---
title: "Claude Prompt Caching Patterns: Structuring Prompts and Tools"
description: "Reusable code-level caching patterns for Claude: layer stable vs volatile content, freeze tools, and place breakpoints for multi-turn and fan-out work."
canonical: https://callsphere.ai/blog/claude-prompt-caching-patterns-structuring-prompts-and-tools
category: "Agentic AI"
tags: ["agentic ai", "claude", "prompt caching", "anthropic", "prompt engineering", "tool use", "agent design"]
author: "CallSphere Team"
published: 2026-02-06T08:46:22.000Z
updated: 2026-06-07T01:28:24.092Z
---

# Claude Prompt Caching Patterns: Structuring Prompts and Tools

> Reusable code-level caching patterns for Claude: layer stable vs volatile content, freeze tools, and place breakpoints for multi-turn and fan-out work.

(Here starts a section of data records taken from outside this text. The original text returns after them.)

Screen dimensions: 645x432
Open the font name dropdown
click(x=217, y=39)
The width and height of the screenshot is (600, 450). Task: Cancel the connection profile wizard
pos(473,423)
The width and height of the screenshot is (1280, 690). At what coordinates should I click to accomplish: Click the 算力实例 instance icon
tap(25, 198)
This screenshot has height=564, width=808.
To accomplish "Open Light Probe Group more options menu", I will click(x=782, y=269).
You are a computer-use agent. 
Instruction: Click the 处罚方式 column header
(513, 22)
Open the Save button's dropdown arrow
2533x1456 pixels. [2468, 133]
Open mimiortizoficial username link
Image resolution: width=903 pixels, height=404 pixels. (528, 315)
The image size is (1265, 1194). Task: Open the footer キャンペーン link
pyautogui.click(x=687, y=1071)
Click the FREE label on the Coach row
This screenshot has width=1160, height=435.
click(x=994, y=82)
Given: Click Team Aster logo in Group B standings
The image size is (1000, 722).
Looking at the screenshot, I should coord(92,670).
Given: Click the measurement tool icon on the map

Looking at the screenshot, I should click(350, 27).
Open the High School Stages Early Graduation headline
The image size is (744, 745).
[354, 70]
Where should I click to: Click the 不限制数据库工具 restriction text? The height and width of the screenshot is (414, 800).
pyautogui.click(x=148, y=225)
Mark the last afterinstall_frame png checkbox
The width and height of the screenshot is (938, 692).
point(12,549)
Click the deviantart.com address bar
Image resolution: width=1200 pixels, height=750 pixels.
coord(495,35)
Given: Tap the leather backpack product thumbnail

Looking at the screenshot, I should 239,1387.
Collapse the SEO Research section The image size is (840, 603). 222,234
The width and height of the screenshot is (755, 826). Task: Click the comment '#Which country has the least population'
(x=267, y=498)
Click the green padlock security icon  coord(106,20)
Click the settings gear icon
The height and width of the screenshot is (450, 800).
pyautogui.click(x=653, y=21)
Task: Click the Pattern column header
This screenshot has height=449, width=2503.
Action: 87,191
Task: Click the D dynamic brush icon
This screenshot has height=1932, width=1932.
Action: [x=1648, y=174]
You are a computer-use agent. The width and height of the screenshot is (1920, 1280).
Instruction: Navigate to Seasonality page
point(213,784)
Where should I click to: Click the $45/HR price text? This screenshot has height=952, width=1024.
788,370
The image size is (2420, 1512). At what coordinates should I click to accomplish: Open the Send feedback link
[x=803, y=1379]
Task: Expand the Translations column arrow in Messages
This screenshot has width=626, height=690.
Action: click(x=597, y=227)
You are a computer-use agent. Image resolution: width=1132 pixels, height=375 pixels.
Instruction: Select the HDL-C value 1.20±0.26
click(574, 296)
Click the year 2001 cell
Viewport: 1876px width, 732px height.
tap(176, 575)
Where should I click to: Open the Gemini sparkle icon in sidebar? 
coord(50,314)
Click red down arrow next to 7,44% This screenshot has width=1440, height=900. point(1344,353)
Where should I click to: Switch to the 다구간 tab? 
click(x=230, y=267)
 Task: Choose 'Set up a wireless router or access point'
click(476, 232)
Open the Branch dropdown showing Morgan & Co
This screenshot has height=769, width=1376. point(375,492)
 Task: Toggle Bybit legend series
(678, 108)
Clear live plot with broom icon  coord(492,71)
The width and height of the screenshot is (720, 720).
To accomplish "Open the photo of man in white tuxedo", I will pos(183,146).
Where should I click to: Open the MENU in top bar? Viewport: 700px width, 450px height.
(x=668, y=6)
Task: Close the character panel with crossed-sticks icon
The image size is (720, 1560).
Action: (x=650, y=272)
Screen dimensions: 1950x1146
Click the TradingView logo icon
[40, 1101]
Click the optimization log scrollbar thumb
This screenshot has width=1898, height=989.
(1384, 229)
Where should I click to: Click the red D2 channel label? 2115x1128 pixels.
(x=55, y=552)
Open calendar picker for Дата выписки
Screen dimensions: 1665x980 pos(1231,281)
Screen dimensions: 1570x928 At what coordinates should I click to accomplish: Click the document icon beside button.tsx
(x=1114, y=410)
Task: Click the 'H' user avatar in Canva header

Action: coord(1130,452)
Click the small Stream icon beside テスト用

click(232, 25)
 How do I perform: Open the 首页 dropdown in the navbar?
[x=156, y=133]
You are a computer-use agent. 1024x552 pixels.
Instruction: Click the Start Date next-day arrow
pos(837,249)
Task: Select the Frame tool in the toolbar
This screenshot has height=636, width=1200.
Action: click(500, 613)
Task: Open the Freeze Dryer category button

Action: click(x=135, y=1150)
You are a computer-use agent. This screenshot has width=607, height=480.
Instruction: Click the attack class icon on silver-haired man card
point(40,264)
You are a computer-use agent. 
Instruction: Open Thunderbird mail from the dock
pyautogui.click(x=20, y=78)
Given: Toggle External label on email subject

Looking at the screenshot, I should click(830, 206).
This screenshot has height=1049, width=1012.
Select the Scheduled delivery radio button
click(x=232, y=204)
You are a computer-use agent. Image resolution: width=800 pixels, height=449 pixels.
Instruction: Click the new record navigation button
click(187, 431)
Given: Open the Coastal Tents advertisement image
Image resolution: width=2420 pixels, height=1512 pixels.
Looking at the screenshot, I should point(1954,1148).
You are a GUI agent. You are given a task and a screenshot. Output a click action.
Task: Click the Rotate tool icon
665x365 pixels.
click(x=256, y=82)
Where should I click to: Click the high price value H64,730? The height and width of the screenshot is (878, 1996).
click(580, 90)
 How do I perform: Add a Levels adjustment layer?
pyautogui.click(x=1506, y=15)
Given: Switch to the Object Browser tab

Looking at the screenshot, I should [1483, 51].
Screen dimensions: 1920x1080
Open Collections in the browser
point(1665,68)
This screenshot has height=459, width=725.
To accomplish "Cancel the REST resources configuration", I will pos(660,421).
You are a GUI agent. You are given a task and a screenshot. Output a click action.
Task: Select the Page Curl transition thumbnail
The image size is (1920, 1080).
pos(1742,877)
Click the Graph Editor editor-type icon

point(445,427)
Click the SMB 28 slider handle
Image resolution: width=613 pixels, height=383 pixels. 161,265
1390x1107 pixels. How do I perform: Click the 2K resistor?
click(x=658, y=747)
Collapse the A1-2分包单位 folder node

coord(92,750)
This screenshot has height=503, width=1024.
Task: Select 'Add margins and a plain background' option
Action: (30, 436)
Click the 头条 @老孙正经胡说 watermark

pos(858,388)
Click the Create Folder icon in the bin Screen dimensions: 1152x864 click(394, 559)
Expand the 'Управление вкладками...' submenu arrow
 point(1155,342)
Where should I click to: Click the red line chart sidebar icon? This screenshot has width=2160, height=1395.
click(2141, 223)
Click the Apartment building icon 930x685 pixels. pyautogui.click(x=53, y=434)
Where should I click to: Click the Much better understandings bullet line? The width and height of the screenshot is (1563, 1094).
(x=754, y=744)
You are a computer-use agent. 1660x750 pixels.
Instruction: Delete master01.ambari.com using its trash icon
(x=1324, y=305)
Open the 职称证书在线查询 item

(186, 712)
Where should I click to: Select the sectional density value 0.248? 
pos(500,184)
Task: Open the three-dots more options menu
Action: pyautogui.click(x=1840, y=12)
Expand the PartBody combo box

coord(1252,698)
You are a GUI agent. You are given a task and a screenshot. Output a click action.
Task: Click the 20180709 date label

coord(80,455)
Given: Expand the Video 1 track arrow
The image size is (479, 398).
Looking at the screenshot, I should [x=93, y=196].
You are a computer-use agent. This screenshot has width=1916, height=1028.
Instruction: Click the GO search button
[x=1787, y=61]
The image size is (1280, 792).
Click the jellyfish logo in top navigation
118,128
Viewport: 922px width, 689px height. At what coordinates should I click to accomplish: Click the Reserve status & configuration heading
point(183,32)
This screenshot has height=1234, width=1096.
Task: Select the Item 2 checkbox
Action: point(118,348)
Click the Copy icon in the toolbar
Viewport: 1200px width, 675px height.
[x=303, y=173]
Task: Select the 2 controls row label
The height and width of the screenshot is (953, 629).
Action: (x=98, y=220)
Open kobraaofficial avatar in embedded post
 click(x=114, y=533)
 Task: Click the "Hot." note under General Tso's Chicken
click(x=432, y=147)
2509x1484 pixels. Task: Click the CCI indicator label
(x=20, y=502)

Once caching works for a single document, the interesting problem becomes structural: how do you organize a real application's prompts, tool definitions, and context so that caching happens automatically across every code path, not just the one you hand-tuned? The teams that get this right do not sprinkle `cache_control` markers reactively. They design the prompt-assembly layer around a small set of patterns, so that stable content always renders before volatile content and breakpoints land at natural stability boundaries. This post collects those reusable patterns.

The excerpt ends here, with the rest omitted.